Existing research extensively explores stigmergy as a key mechanism for collective behavior in decentralized systems. Studies have shown how environmental modifications or marker deposition can facilitate indirect communication, enabling coordinated actions in systems ranging from microorganisms to social insects. For example, ants utilize pheromone trails to navigate efficiently, while bacteria employ chemical signaling for biofilm formation. In artificial systems, stigmergy principles have been implemented in robotic swarms and AI algorithms to achieve collective tasks. However, these studies often assume a minimal level of communication or signal processing by individuals. This paper investigates the possibility of collective behavior emerging solely through environmental memory, without any explicit communication among individuals.

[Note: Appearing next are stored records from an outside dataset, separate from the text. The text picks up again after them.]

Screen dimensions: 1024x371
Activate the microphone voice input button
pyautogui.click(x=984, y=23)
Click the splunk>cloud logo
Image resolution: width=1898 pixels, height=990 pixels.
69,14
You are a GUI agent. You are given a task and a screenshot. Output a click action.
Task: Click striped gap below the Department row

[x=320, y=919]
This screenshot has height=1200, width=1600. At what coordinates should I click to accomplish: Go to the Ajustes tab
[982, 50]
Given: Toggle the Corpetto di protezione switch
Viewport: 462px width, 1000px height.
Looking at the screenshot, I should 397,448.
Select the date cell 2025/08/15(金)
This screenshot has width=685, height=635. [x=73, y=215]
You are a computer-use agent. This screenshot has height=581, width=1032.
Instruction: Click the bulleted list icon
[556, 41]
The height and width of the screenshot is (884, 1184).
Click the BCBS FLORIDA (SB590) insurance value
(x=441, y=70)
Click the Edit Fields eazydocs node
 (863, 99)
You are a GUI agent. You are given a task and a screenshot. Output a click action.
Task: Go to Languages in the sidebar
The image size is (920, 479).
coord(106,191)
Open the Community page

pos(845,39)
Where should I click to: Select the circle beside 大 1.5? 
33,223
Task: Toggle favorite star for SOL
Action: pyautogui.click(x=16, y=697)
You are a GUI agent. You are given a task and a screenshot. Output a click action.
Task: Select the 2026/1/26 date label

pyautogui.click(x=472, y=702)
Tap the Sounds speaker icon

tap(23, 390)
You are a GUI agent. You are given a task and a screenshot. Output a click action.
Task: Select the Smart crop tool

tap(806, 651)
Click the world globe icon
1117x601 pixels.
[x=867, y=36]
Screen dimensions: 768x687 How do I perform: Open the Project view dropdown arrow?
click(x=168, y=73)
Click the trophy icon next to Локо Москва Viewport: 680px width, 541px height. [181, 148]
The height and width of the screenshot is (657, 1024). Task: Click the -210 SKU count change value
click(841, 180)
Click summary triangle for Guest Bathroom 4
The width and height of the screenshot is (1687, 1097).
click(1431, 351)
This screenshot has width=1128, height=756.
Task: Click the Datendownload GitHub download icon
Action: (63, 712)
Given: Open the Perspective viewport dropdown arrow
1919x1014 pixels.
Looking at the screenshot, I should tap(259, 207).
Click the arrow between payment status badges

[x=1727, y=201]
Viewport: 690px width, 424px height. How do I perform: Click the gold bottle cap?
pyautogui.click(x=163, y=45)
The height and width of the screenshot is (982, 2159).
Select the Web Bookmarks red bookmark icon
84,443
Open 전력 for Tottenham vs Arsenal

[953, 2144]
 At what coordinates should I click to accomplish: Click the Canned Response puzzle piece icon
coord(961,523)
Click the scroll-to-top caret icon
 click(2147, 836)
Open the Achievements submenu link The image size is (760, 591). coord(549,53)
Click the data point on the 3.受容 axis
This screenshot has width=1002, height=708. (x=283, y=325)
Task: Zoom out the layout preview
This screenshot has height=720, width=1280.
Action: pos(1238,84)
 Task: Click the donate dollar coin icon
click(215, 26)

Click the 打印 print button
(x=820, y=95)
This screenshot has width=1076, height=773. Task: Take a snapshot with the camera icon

The researchers employed Janus silica colloids, half-coated with carbon, as a model system for self-motile individuals. These particles exhibit self-propulsion when exposed to laser light in a critical binary mixture of water and 2,6-lutidine. The experiments were conducted in a quasi-two-dimensional environment containing both the active Janus particles and passive silica colloids at varying densities. The densities of active (ρₐ) and passive (ρₚ) particles were systematically varied to observe their effect on group formation. The motion of the particles was tracked using digital video microscopy. The formation of groups was defined as clusters of at least three particles separated by at most 0.1d (particle diameter) and persisting for at least one frame. To quantify path reuse, a path revival function was introduced, measuring the probability of a region traversed by one particle being traversed by another within a specified time lag. Simulations using a particle-based model were performed to gain a deeper understanding of the underlying mechanism. The model incorporated an aligning torque reflecting the interaction of active particles with passive obstacles. A kinetic model based on mean-field rate equations was used to analyze the aggregation dynamics, considering monomer-monomer, monomer-group, and group-group aggregation events.

The experiments revealed a non-monotonic relationship between the density of passive particles (ρₚ) and group formation. At intermediate densities of passive particles, the largest groups were observed. This non-monotonic behavior was attributed to the emergence of a shared environmental memory through path reuse. Active particles tend to reuse pre-existing paths created by other particles, rather than creating new ones, resulting in enhanced aggregation. This path reuse is quantified by the path revival function, which exhibits a faster decay at intermediate ρₚ values, indicating faster path reuse. The microscopic mechanism behind path reuse was elucidated by examining the motion of individual Janus particles navigating the obstacles. An aligning torque, caused by asymmetric demixing around the particle's self-propulsion mechanism in the presence of obstacles, guides the particles away from clusters of passive particles and towards open paths. Simulations confirmed the importance of this aligning torque in reproducing the experimental observations. The kinetic model demonstrated that at intermediate ρₚ, the kinetics of group formation are dominated by monomer-group and group-group aggregation events, suggesting that the shared environmental memory significantly accelerates the group growth. The simulations showed that in the absence of the aligning torque, the aggregation rates monotonically decrease with increasing ρₚ.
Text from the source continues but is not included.